Trecho selecionado:
RIO DE JANEIRO - A artista neoconcretista Lygia Clark, as influências eruditas do pai e as raízes nordestinas da mãe são apenas algumas das influências que permeiam a instalação performática Afinal, o que há por trás da coisa corporal?, trabalho que celebra os 15 anos da companhia da bailarina e coreógrafa Ana Vitória um retrato implícito de toda a trajetória da artista. A partir de sexta-feira e até o dia 28, Ana se apresenta no Centro Cultural Correios, com entrada franca.

Neste trabalho vejo um pouco de tudo que já fiz. Tem uma precisão, uma limpeza, uma clareza de linguagem. Tudo é amadurecimento reflete a coreógrafa.

O espetáculo ou a instalação perfomática, como ela gosta de nomear promove um diálogo entre o corpo e os objetos posicionados na tenda-penetrável onde o trabalho acontece. Fios de seda primitivos e os próprios casulos do fio da seda, estopas, gazes e roupas feitas com bandagens de hospital, além de pedras estão entre os itens presentes.

É uma instalação, porque meu movimento partiu dos objetos que eu manipulei e organizei no espaço. Não tem nada que não esteja diretamente ligado aos objetos. Eu os retiro do meu inconsciente e instalo de forma que dialogue com ele em termos de movimento. Eles só existem porque meu movimento pediu e meu movimento só existe porque o objeto pediu.

A escolha de cada peça e do material utilizado se relaciona a um dos conceitos que permeia o trabalho.

Falo muito de uma ideia curativa, da arte como provocação para terapia, e com materiais orgânicos. É o objeto para transformação, transcendência do corpo.

Tento provocar o lado sensorial do público. Eles ficam muito perto de mim, sentindo minha respiração, o calor do meu corpo. É uma situação exposta; mas ao mesmo tempo estamos revestidos por materiais macios e leves.

Além de um espetáculo de dança, Afinal, o que há por trás da coisa corporal? pode ser considerado uma exposição. Logo no título o trabalho já denuncia toda a influência das artes plásticas no trabalho da bailarina e coreógrafa.

Dança pós-moderna

O título é uma frase retirada de um texto de Sueli Rolnik, psicanalista paulista que trabalhou muitos anos com a Lygia Clark e documentou o trabalho dela. Estava no catálogo de uma das exposições da Lygia, e o título tem justamente essa ideia da investigação, do impulso do que há de profundo, de mais inconsciente no universo feminino aprofunda Ana. O fato de ser uma pergunta é muito instigante; abre um leque de possibilidades para investigarmos o corpo.

O que fazer:
1) Passe para o inglês esta frase do trecho sobre a instalação de Ana Vitória: "Neste trabalho vejo um pouco de tudo que já fiz."
2) Escreva a continuação do trecho sobre a instalação de Ana Vitória, começando logo depois da última frase dele.
O material abaixo é independente do trecho.

Material fornecido:
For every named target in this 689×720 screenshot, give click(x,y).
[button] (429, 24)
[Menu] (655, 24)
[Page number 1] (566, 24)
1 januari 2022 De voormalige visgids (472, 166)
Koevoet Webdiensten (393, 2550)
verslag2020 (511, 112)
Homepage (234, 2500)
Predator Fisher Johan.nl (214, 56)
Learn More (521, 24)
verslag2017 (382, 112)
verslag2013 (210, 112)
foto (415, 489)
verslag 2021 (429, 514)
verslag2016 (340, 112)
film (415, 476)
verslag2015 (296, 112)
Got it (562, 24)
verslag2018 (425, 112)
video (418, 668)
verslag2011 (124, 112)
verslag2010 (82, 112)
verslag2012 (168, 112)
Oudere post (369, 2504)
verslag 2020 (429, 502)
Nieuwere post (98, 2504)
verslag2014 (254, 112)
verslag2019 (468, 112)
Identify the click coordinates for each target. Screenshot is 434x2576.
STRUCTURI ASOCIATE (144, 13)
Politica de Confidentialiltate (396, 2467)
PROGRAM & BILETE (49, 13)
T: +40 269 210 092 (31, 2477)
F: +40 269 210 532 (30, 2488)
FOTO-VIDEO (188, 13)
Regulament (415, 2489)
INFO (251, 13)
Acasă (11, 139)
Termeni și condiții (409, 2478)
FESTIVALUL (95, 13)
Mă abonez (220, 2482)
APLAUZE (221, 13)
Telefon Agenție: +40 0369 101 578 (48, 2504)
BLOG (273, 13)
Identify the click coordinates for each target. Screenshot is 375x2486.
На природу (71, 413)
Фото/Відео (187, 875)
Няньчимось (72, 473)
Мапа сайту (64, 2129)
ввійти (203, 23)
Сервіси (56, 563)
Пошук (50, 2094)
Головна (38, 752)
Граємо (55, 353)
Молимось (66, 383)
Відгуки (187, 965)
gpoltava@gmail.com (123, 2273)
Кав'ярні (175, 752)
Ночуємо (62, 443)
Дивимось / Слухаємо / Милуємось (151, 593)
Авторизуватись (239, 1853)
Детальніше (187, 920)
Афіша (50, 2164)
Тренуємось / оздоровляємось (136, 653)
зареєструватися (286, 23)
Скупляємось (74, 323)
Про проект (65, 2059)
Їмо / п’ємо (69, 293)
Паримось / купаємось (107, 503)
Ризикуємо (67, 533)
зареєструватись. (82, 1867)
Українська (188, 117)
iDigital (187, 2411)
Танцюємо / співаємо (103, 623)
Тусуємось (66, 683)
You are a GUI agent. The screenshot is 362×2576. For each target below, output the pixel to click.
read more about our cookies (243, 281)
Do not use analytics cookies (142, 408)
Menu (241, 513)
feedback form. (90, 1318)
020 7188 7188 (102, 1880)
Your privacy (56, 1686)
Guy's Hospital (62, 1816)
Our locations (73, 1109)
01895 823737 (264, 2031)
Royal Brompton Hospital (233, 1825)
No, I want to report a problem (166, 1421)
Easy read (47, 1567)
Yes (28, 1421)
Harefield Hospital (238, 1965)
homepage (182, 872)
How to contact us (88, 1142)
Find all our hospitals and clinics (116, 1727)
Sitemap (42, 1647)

Tarefas resolvidas:
1) In this work I see a little of everything I have ever done.

2)
Ela ressalta que todo o seu trabalho como coreógrafa sempre foi ligado ao movimento ao qual Lygia Clark faz parte:

Como eu faço dança pós-moderna, acho que o movimento dialoga muito bem com o neoconcretismo. Num amadurecimento natural do meu trabalho, fui me aproximando cada vez mais dessa coisa fora do padrão, do desasossego e do questionamento de se seguir ou não determinadas regras.

A trilha sonora da instalação performática foi escolhida com objetivos precisos. Smétak, músico holandês que viveu muitos anos na Bahia, terra natal da bailarina, ganhou recortes de suas Sonoridades plásticas, em que os sons estranhos, guturais ou orgânicos se relacionam à parte do nascimento, do ninho, do útero. Luiz Gonzaga é o lado cultural de Ana Vitória, pois ouvia o compositor na infância por influência da mãe. Bizet traz o lado erudito, puxado por seu pai, que era cantor de ópera.

Como é um trabalho muito autobiográfico, a trilha fala da minha memória. Somos feitos pelas oposições: por um lado eu ouvia música popular e por outro, erudito.

Fechando a comemoração dos 15 anos de trajetória, Ana Vitória lança, em abril, o livro Um traçado preciso da dança.

Traz fotos e textos de artistas e pessoas que vivenciaram com a gente essa trajetória. É o olhar da arte, uma documentação desses anos todos. É uma coroação super importante comemora.